[Opening Provided records section]
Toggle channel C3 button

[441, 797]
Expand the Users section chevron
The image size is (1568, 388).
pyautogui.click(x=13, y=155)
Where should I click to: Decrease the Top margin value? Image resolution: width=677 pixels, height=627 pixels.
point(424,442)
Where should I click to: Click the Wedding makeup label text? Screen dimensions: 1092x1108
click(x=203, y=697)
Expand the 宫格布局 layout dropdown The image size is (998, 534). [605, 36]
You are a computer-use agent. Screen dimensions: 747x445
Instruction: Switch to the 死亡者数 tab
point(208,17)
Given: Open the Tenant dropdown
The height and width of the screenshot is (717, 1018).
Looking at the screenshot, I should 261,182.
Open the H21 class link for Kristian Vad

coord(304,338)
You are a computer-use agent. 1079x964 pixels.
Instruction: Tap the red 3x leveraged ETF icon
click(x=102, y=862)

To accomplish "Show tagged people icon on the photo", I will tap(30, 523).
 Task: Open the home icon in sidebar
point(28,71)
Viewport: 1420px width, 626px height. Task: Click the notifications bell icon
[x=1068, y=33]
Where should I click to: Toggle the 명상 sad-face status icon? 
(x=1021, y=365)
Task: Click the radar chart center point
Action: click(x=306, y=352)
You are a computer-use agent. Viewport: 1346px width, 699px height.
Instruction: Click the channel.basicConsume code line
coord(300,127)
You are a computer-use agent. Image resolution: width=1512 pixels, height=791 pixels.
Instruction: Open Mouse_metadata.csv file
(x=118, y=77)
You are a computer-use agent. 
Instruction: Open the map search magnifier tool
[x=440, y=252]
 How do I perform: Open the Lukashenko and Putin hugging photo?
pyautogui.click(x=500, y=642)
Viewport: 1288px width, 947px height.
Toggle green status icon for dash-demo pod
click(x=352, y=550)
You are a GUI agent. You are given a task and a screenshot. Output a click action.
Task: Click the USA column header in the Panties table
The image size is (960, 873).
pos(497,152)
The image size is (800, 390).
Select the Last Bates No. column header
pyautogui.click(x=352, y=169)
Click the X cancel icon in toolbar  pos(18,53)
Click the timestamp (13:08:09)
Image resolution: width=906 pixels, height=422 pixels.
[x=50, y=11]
[Closing Provided records section]
- **Work task**: Find the string "agent" in the data. Report each line it appears in.

- **Worked solution**:
You are a computer-use agent. Screen dimensions: 747x445
You are a computer-use agent. 1079x964 pixels.
You are a computer-use agent. Viewport: 1346px width, 699px height.
You are a computer-use agent. Image resolution: width=1512 pixels, height=791 pixels.
You are a computer-use agent. 
You are a GUI agent. You are given a task and a screenshot. Output a click action.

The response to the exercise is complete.